Convert the lines of the material from the line containing "This screenshot has width=934, height=550." through the line containing "center [188, 419]." into a JSON list of strings, one string per line, with blank lines omitted. Leave the pictures out of the answer.

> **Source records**
┄┄┄┄┄┄┄┄┄┄

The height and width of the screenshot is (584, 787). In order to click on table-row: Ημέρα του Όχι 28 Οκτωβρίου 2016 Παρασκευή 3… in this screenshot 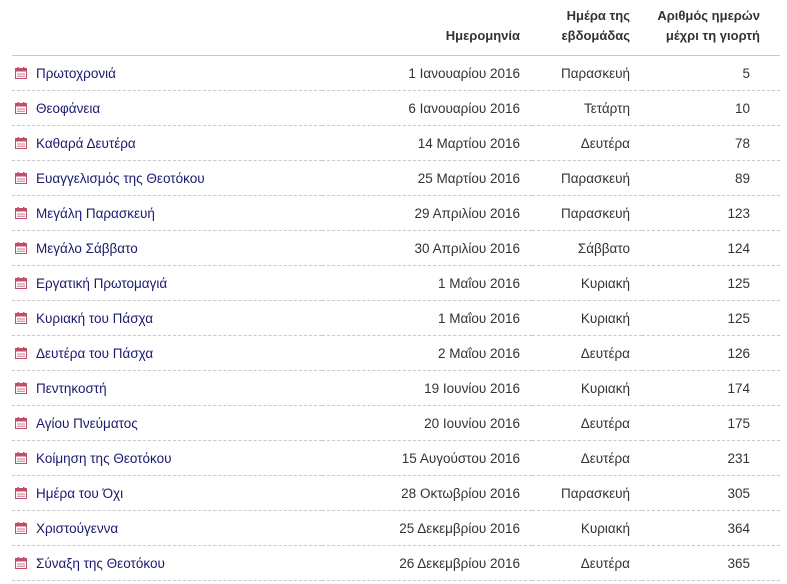, I will do `click(396, 493)`.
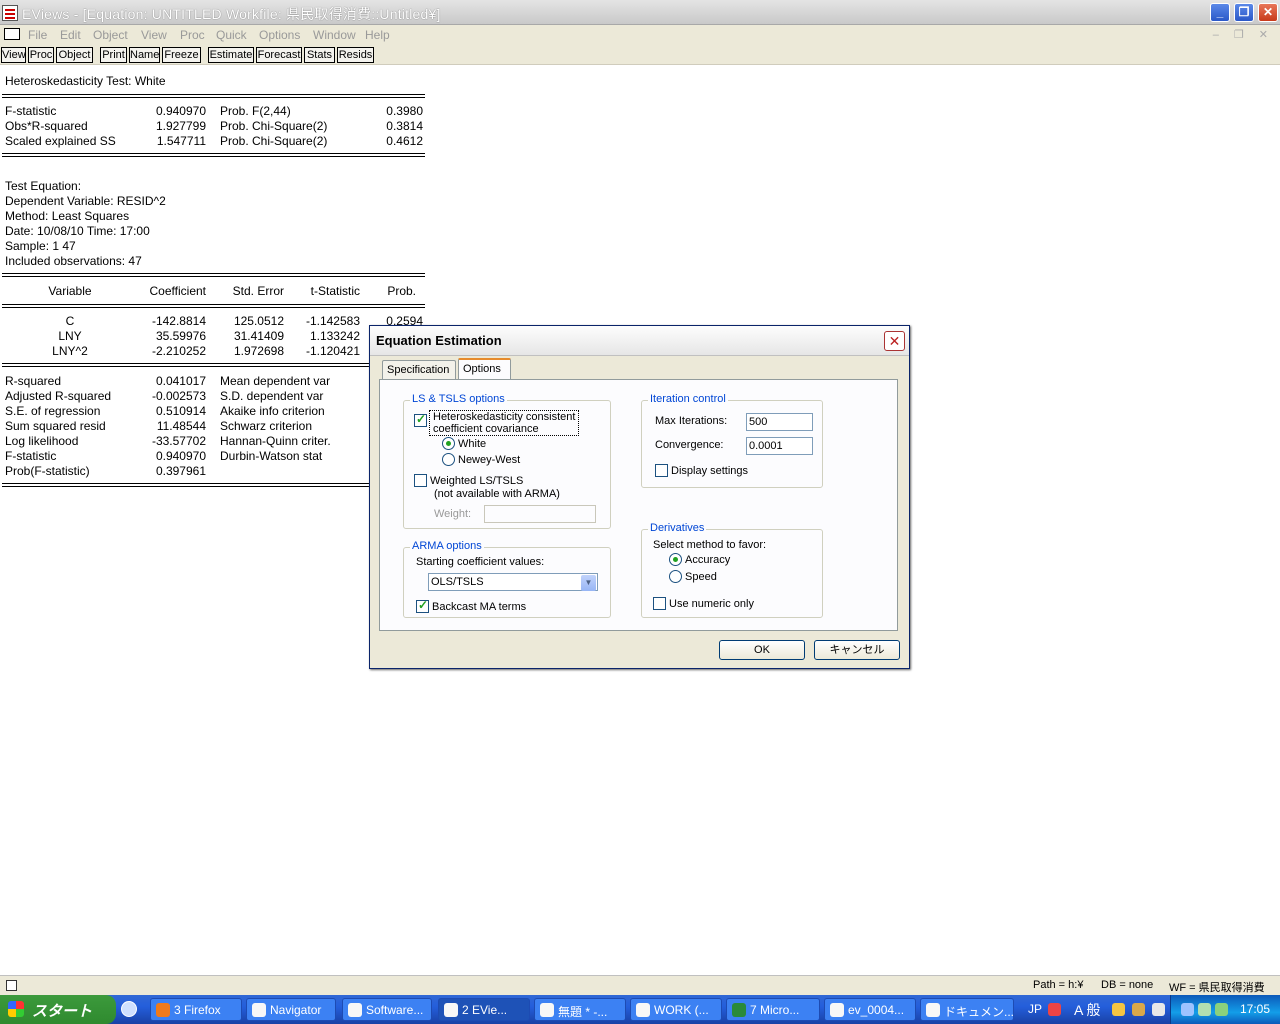 Image resolution: width=1280 pixels, height=1024 pixels. What do you see at coordinates (70, 35) in the screenshot?
I see `menu-edit: Edit` at bounding box center [70, 35].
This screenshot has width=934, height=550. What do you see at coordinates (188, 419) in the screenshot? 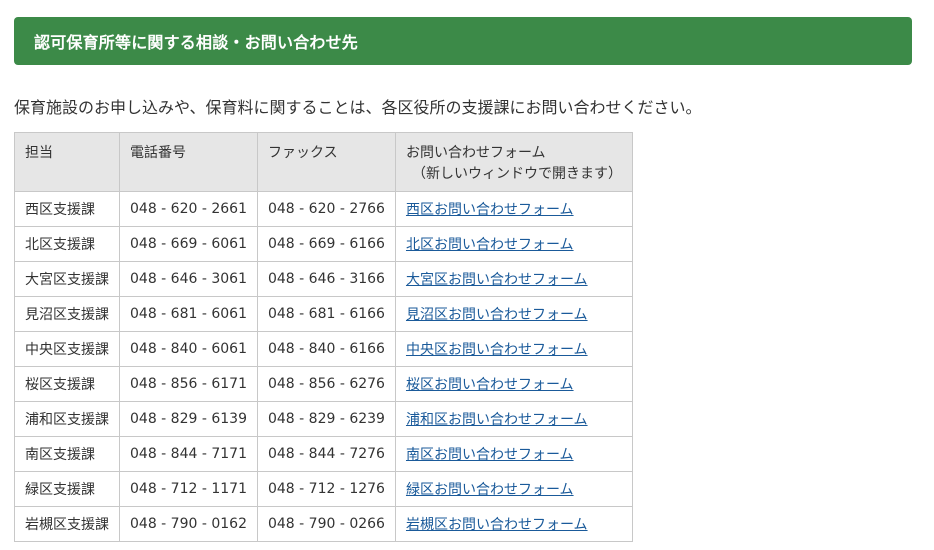
I see `phone-cell: 048 - 829 - 6139` at bounding box center [188, 419].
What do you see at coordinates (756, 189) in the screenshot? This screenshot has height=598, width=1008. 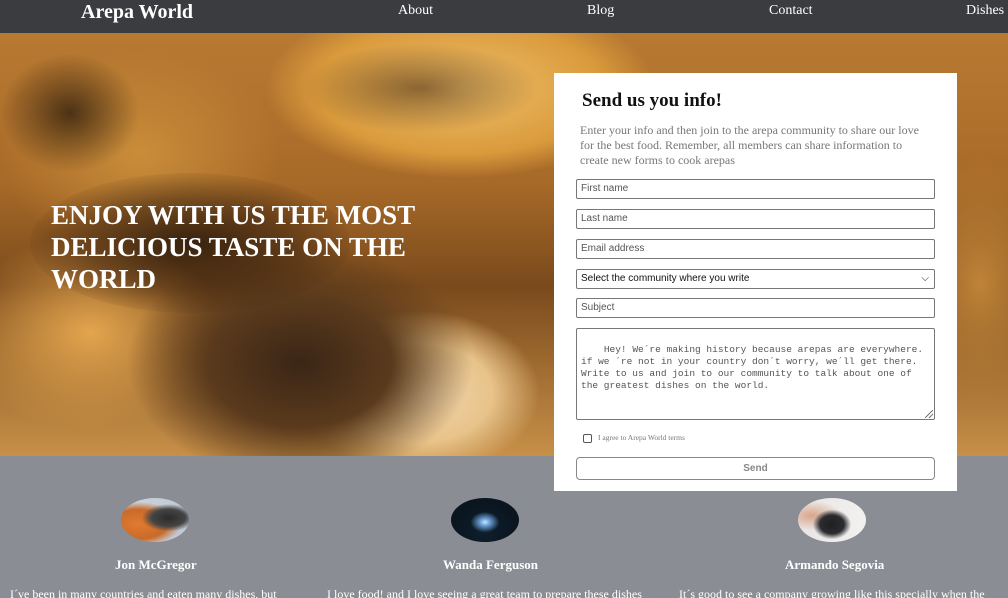 I see `first-name-input: First name` at bounding box center [756, 189].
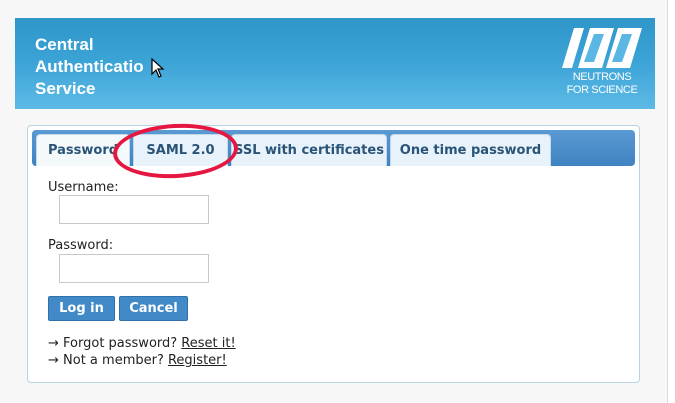 Image resolution: width=675 pixels, height=403 pixels. Describe the element at coordinates (83, 150) in the screenshot. I see `tab-password: Password` at that location.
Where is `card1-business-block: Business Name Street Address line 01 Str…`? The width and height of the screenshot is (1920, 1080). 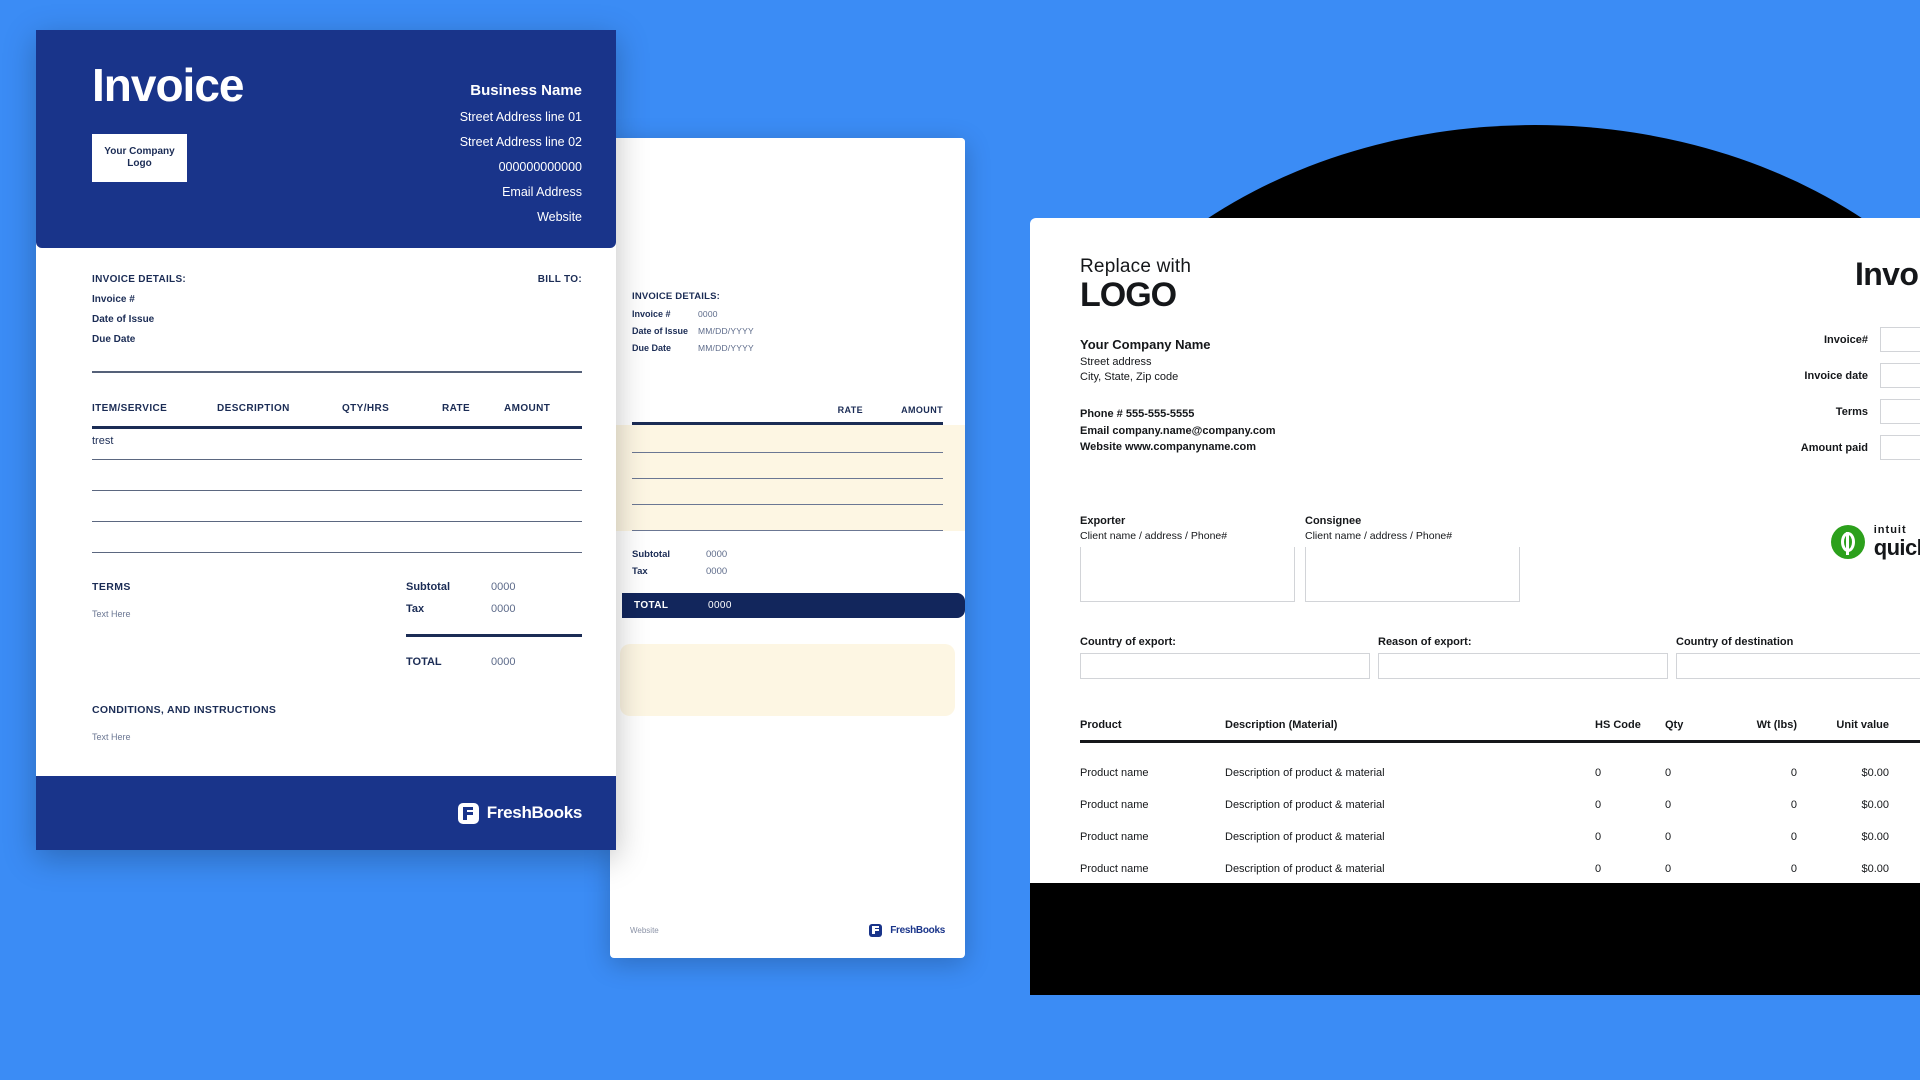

┄┄┄┄┄┄┄┄┄┄

> **Solved problem**
[
  "This screenshot has width=934, height=550. What do you see at coordinates (188, 419) in the screenshot? ",
  "I see `phone-cell: 048 - 829 - 6139` at bounding box center [188, 419]."
]